Reading passage:
+ + + + +

Like most Armenians who followed the developments in Erebuni over the past two weeks, I am deeply passionate about the status of Armenia—our nation, as well as its inhabitants.
On July 17, an armed group calling themselves the “Sasna Tsrer,” primarily made up of Artsakh (Nagorno-Karabagh/NKR) war veterans, stormed the Armenian Police Yerevan City Patrol Regiment Building in the suburb of Erebuni, announcing the start of an “uprising.” They took officers as hostages, demanding immediate regime change with the resignation of President Serge Sarkisian and the release of “political prisoners,” especially the leader of the “Founding Parliament” movement, Jirair Sefilyan, himself an Artsakh war veteran.
On July 31—after days of public anti-government protests, the releasing of all hostages in stages and several shootouts causing injuries on both sides and the death of two police officers—the remaining members of the Sasna Tsrer surrendered to police, stating they have “done their bit” and it was now up to the people to demand and bring about the necessary changes to Armenia.

+ + + + +

Dataset:
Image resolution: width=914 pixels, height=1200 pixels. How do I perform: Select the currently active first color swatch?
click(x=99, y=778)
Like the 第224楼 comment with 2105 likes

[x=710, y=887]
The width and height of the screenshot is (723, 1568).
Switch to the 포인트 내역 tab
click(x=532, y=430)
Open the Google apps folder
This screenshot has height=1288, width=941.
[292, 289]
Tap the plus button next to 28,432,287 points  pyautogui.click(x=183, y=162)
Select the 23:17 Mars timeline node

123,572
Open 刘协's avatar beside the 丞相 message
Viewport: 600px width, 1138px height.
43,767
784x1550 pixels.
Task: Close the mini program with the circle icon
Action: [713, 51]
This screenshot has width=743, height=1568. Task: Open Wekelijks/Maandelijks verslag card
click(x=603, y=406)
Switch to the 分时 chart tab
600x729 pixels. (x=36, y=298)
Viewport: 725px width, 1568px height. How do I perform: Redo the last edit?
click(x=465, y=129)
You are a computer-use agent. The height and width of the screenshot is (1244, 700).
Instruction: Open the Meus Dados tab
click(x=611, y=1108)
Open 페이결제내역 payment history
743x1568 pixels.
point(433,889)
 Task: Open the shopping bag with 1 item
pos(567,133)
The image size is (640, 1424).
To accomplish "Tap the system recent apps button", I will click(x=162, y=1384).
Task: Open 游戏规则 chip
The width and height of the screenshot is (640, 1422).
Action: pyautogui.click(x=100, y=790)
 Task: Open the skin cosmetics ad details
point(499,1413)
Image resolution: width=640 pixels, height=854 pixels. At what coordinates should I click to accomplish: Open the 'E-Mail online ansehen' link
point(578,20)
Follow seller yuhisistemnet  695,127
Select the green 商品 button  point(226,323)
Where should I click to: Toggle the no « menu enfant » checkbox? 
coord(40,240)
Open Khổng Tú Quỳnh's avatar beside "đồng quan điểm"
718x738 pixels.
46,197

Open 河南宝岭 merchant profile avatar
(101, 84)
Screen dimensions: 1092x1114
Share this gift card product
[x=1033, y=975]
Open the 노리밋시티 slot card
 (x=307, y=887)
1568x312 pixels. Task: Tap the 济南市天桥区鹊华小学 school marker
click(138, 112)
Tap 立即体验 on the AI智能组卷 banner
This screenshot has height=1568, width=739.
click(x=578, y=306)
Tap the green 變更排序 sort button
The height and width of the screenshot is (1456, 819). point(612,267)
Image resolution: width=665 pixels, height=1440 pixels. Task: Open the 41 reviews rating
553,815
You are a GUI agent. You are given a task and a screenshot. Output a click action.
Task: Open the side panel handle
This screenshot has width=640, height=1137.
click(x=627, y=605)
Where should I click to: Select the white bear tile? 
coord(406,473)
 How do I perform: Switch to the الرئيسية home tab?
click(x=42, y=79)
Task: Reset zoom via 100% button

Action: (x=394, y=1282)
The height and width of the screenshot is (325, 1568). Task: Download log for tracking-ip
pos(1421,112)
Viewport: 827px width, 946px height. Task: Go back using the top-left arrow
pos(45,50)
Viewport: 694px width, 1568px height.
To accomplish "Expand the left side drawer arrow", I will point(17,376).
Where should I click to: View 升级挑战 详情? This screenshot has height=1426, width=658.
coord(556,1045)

+ + + + +

Directives:
1/ In the passage about the Erebuni standoff, on what date did the remaining members of the Sasna Tsrer surrender to police?
2/ In the Erebuni passage, rewrite the part that opens with the words containing "On July 17, an" and closes with "Artsakh war veteran.", swapping "stormed" for "raided".
3/ Carry the Erebuni passage on with the next stretch of writing, starting after its final sentence.

Task answers:
1/ July 31

2/
On July 17, an armed group calling themselves the “Sasna Tsrer,” primarily made up of Artsakh (Nagorno-Karabagh/NKR) war veterans, raided the Armenian Police Yerevan City Patrol Regiment Building in the suburb of Erebuni, announcing the start of an “uprising.” They took officers as hostages, demanding immediate regime change with the resignation of President Serge Sarkisian and the release of “political prisoners,” especially the leader of the “Founding Parliament” movement, Jirair Sefilyan, himself an Artsakh war veteran.

3/
During the two weeks of the Sasna Tsrer occupation, the Armenian Revolutionary Federation (ARF), which is currently in a de facto coalition with Sarkisian’s government, released an initial statement after several press appearances by leaders of the party announcing its position by declaring that there is another “way out” of Armenia’s troubles. They released a second statement condemning the heavy-handed approaches of the police. At the conclusion of the occupation, another statement was released by ARF Bureau member Armen Rustamyan, who called for “no retribution” against the Sasna Tsrer.
As an active member of this party who follows the ARF’s every decision under a microscope, I consider these statements—and the ARF’s position overall on the events relating to the Sasna Tsrer—to be the most responsible, and therefore, most correct. But, unfortunately, this position has also been the most misconstrued in this entire debate.
This is partially because the statements were likely read by most without taking into context the activities of the ARF over the past year in Armenian politics. This could be because the aforementioned “context” was never quite understood—I accept that the ARF position on politics in Armenia is not as populist as storming a Police headquarters and demanding the resignation of an unpopular president.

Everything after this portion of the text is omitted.